Excerpted passage:
━━━━━━━━━━━━━━━━━━━━━━━━━━━━━━

Banks around the world should probably check their feng shui, because things are not going well. Hot on the heels of a spectacular triple collapse featuring Silicon Valley Bank, Signature Bank and Silvergate Capital, the latest victim is none other than Credit Suisse.
Yup, you heard that right—Credit Suisse has fallen.
On 19 Mar 2023, the Swiss bank was taken over by its rival, UBS Group. Credit Suisse had already been in trouble for years due to factors like big losses and juicy scandals involving spying and cocaine cash laundering.
Following an announcement from the bank that there were some problems with its reporting process for 2021 and 2022, one of their biggest shareholders, the Saudi National Bank, which holds almost 10% of their shares, announced that it would not be increasing its investing holdings. That sent other investors into a panic, and Credit Suisse’s share price plunged.
Why is this so scary? Credit Suisse is one of the world’s biggest banks and also has a strong presence in Singapore. Its collapse could spark off a global financial crisis.
Luckily, Credit Suisse has been taken over by UBS, but the bank’s shareholders are likely to suffer, and customers will soon feel the pinch as well, since changes in operations will affect products and services and branches are likely to close.
How do banks work?
Scared your own bank is going to collapse? Knowing how banks work can give you an idea of how you could potentially be affected.

━━━━━━━━━━━━━━━━━━━━━━━━━━━━━━

What to do:
- a) Please sum up the Credit Suisse article in two sentences.
- b) Return the stretch of the Credit Suisse article from "Banks around the" through "than Credit Suisse.", copied word for word.
The rows that follow come from a separate source.

Data listing:
━━━━━━━━━━━━━━━━━━━━━━━━━━━━━━

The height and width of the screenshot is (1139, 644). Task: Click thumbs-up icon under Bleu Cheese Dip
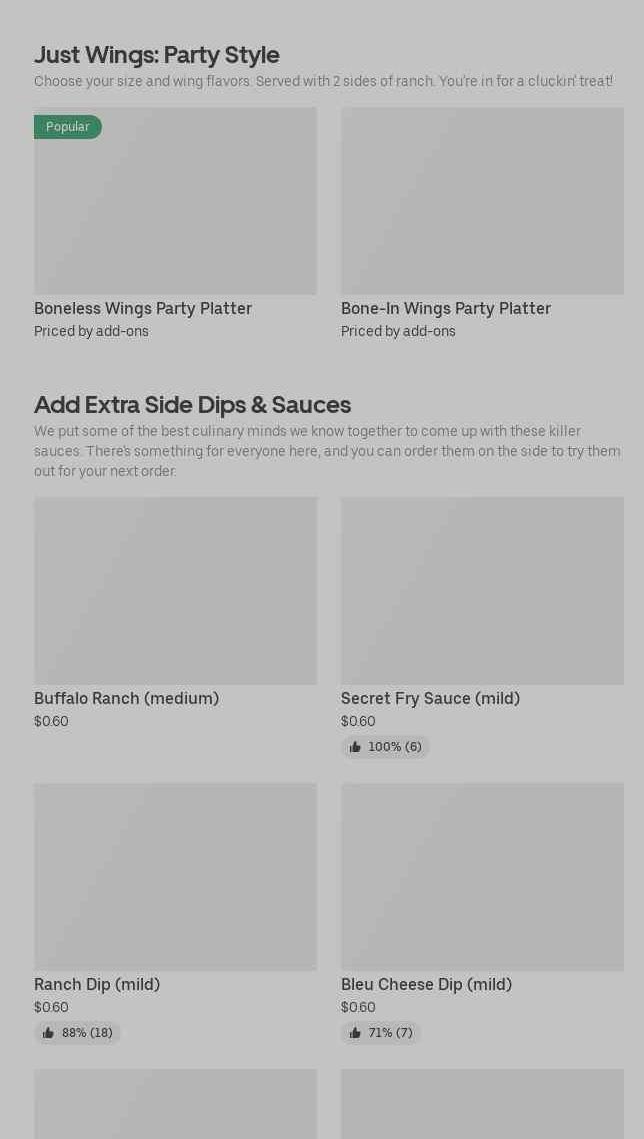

━━━━━━━━━━━━━━━━━━━━━━━━━━━━━━

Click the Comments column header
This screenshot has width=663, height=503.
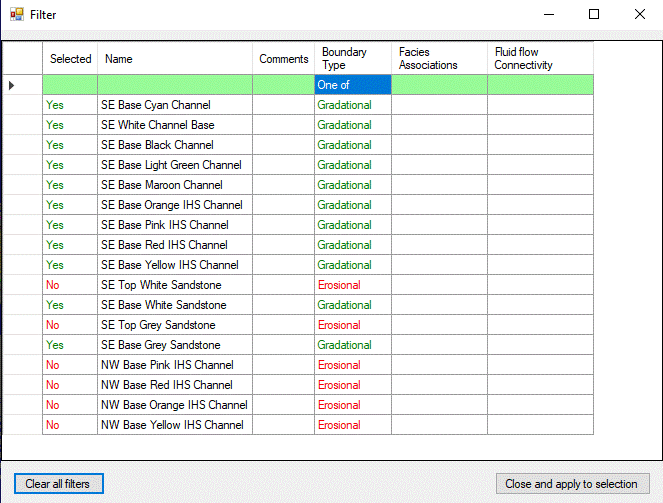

━━━━━━━━━━━━━━━━━━━━━━━━━━━━━━

Answers to the tasks:
- a) After several other bank failures, Credit Suisse, which had struggled for years with big losses and scandals, was taken over by its rival UBS Group on 19 Mar 2023. Its share price plunged after the Saudi National Bank said it would not increase its holdings, and because Credit Suisse is one of the world's biggest banks, its collapse could spark a global financial crisis, with shareholders and customers likely to suffer.

- b)
Banks around the world should probably check their feng shui, because things are not going well. Hot on the heels of a spectacular triple collapse featuring Silicon Valley Bank, Signature Bank and Silvergate Capital, the latest victim is none other than Credit Suisse.